▸ Records from a data source:
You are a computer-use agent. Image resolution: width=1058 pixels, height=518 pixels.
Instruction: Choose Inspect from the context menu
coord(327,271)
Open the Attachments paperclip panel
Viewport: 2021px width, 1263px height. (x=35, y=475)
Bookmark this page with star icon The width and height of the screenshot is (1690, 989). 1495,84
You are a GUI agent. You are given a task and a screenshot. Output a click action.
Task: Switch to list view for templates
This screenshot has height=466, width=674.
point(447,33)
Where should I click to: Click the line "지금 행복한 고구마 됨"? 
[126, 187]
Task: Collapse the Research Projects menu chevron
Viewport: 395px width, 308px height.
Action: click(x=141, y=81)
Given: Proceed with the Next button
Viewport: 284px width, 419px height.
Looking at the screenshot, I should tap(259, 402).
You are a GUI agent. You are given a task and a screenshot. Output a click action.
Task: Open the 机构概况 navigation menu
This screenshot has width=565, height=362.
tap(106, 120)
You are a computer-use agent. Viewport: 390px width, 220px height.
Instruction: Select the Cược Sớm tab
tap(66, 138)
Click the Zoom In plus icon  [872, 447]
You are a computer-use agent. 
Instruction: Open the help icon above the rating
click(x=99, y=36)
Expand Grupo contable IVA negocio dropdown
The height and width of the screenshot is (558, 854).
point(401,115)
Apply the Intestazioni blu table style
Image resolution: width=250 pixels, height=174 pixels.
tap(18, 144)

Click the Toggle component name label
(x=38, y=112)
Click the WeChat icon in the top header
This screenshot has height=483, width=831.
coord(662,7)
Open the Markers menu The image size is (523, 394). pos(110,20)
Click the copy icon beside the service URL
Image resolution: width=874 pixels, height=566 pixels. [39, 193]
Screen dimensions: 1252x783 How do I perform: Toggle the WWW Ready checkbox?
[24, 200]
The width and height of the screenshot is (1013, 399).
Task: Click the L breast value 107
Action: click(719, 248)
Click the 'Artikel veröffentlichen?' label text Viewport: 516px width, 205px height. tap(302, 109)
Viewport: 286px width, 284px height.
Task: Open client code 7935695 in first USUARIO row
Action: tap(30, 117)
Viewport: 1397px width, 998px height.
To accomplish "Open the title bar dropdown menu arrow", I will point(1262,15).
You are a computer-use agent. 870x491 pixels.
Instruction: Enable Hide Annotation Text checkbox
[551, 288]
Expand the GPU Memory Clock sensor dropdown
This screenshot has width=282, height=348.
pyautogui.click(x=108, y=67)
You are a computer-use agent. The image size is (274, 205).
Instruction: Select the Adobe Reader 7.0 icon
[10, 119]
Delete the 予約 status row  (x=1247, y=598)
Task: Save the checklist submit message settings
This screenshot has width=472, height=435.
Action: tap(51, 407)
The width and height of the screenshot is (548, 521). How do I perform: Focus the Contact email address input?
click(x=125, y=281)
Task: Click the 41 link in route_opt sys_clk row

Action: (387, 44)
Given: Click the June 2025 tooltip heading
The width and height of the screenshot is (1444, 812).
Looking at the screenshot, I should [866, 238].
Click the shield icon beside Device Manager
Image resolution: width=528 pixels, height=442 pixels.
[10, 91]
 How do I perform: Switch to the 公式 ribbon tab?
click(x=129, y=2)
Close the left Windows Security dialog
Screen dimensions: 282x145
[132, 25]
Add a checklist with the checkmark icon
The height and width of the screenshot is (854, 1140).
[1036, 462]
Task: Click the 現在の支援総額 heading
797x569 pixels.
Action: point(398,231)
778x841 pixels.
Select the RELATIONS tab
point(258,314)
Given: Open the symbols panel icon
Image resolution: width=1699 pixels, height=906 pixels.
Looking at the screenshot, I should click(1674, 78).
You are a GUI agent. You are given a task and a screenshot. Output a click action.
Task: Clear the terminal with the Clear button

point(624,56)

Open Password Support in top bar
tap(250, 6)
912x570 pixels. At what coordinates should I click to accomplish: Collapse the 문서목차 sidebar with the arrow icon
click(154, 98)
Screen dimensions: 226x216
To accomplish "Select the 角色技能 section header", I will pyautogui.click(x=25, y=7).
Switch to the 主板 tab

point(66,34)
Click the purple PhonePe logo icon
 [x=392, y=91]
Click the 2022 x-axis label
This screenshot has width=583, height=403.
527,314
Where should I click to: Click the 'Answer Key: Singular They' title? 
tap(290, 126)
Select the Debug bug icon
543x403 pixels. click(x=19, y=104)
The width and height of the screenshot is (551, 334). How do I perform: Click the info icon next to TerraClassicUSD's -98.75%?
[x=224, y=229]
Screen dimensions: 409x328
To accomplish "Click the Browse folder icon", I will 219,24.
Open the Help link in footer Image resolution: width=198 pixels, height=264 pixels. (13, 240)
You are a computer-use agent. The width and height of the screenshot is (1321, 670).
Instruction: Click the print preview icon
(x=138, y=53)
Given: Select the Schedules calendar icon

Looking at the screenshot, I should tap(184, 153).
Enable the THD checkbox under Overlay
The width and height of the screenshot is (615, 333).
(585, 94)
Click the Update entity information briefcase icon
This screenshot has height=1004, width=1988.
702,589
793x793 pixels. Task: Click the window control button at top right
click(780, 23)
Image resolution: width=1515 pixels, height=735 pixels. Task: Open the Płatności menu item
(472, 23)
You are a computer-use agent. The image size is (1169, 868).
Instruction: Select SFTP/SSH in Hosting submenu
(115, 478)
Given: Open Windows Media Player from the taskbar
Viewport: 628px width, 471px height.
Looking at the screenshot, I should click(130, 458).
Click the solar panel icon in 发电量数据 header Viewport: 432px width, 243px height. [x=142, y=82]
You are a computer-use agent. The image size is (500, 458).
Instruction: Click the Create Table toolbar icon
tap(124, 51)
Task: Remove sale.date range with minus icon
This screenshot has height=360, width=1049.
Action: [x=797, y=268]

▸ Goal of the exercise:
Write out the lines above again without any changes.

▸ Expected answer:
You are a computer-use agent. Image resolution: width=1058 pixels, height=518 pixels.
Instruction: Choose Inspect from the context menu
coord(327,271)
Open the Attachments paperclip panel
Viewport: 2021px width, 1263px height. (x=35, y=475)
Bookmark this page with star icon The width and height of the screenshot is (1690, 989). 1495,84
You are a GUI agent. You are given a task and a screenshot. Output a click action.
Task: Switch to list view for templates
This screenshot has height=466, width=674.
point(447,33)
Where should I click to: Click the line "지금 행복한 고구마 됨"? 
[126, 187]
Task: Collapse the Research Projects menu chevron
Viewport: 395px width, 308px height.
Action: click(x=141, y=81)
Given: Proceed with the Next button
Viewport: 284px width, 419px height.
Looking at the screenshot, I should tap(259, 402).
You are a GUI agent. You are given a task and a screenshot. Output a click action.
Task: Open the 机构概况 navigation menu
This screenshot has width=565, height=362.
tap(106, 120)
You are a computer-use agent. Viewport: 390px width, 220px height.
Instruction: Select the Cược Sớm tab
tap(66, 138)
Click the Zoom In plus icon  [872, 447]
You are a computer-use agent. 
Instruction: Open the help icon above the rating
click(x=99, y=36)
Expand Grupo contable IVA negocio dropdown
The height and width of the screenshot is (558, 854).
point(401,115)
Apply the Intestazioni blu table style
Image resolution: width=250 pixels, height=174 pixels.
tap(18, 144)

Click the Toggle component name label
(x=38, y=112)
Click the WeChat icon in the top header
This screenshot has height=483, width=831.
coord(662,7)
Open the Markers menu The image size is (523, 394). pos(110,20)
Click the copy icon beside the service URL
Image resolution: width=874 pixels, height=566 pixels. [39, 193]
Screen dimensions: 1252x783 How do I perform: Toggle the WWW Ready checkbox?
[24, 200]
The width and height of the screenshot is (1013, 399).
Task: Click the L breast value 107
Action: click(719, 248)
Click the 'Artikel veröffentlichen?' label text Viewport: 516px width, 205px height. tap(302, 109)
Viewport: 286px width, 284px height.
Task: Open client code 7935695 in first USUARIO row
Action: tap(30, 117)
Viewport: 1397px width, 998px height.
To accomplish "Open the title bar dropdown menu arrow", I will point(1262,15).
You are a computer-use agent. 870x491 pixels.
Instruction: Enable Hide Annotation Text checkbox
[551, 288]
Expand the GPU Memory Clock sensor dropdown
This screenshot has width=282, height=348.
pyautogui.click(x=108, y=67)
You are a computer-use agent. The image size is (274, 205).
Instruction: Select the Adobe Reader 7.0 icon
[10, 119]
Delete the 予約 status row  (x=1247, y=598)
Task: Save the checklist submit message settings
This screenshot has width=472, height=435.
Action: tap(51, 407)
The width and height of the screenshot is (548, 521). How do I perform: Focus the Contact email address input?
click(x=125, y=281)
Task: Click the 41 link in route_opt sys_clk row

Action: (387, 44)
Given: Click the June 2025 tooltip heading
The width and height of the screenshot is (1444, 812).
Looking at the screenshot, I should [866, 238].
Click the shield icon beside Device Manager
Image resolution: width=528 pixels, height=442 pixels.
[10, 91]
 How do I perform: Switch to the 公式 ribbon tab?
click(x=129, y=2)
Close the left Windows Security dialog
Screen dimensions: 282x145
[132, 25]
Add a checklist with the checkmark icon
The height and width of the screenshot is (854, 1140).
[1036, 462]
Task: Click the 現在の支援総額 heading
797x569 pixels.
Action: point(398,231)
778x841 pixels.
Select the RELATIONS tab
point(258,314)
Given: Open the symbols panel icon
Image resolution: width=1699 pixels, height=906 pixels.
Looking at the screenshot, I should click(1674, 78).
You are a GUI agent. You are given a task and a screenshot. Output a click action.
Task: Clear the terminal with the Clear button

point(624,56)

Open Password Support in top bar
tap(250, 6)
912x570 pixels. At what coordinates should I click to accomplish: Collapse the 문서목차 sidebar with the arrow icon
click(154, 98)
Screen dimensions: 226x216
To accomplish "Select the 角色技能 section header", I will pyautogui.click(x=25, y=7).
Switch to the 主板 tab

point(66,34)
Click the purple PhonePe logo icon
 [x=392, y=91]
Click the 2022 x-axis label
This screenshot has width=583, height=403.
527,314
Where should I click to: Click the 'Answer Key: Singular They' title? 
tap(290, 126)
Select the Debug bug icon
543x403 pixels. click(x=19, y=104)
The width and height of the screenshot is (551, 334). How do I perform: Click the info icon next to TerraClassicUSD's -98.75%?
[x=224, y=229]
Screen dimensions: 409x328
To accomplish "Click the Browse folder icon", I will 219,24.
Open the Help link in footer Image resolution: width=198 pixels, height=264 pixels. (13, 240)
You are a computer-use agent. The width and height of the screenshot is (1321, 670).
Instruction: Click the print preview icon
(x=138, y=53)
Given: Select the Schedules calendar icon

Looking at the screenshot, I should tap(184, 153).
Enable the THD checkbox under Overlay
The width and height of the screenshot is (615, 333).
(585, 94)
Click the Update entity information briefcase icon
This screenshot has height=1004, width=1988.
702,589
793x793 pixels. Task: Click the window control button at top right
click(780, 23)
Image resolution: width=1515 pixels, height=735 pixels. Task: Open the Płatności menu item
(472, 23)
You are a computer-use agent. The image size is (1169, 868).
Instruction: Select SFTP/SSH in Hosting submenu
(115, 478)
Given: Open Windows Media Player from the taskbar
Viewport: 628px width, 471px height.
Looking at the screenshot, I should click(130, 458).
Click the solar panel icon in 发电量数据 header Viewport: 432px width, 243px height. [x=142, y=82]
You are a computer-use agent. The image size is (500, 458).
Instruction: Click the Create Table toolbar icon
tap(124, 51)
Task: Remove sale.date range with minus icon
This screenshot has height=360, width=1049.
Action: [x=797, y=268]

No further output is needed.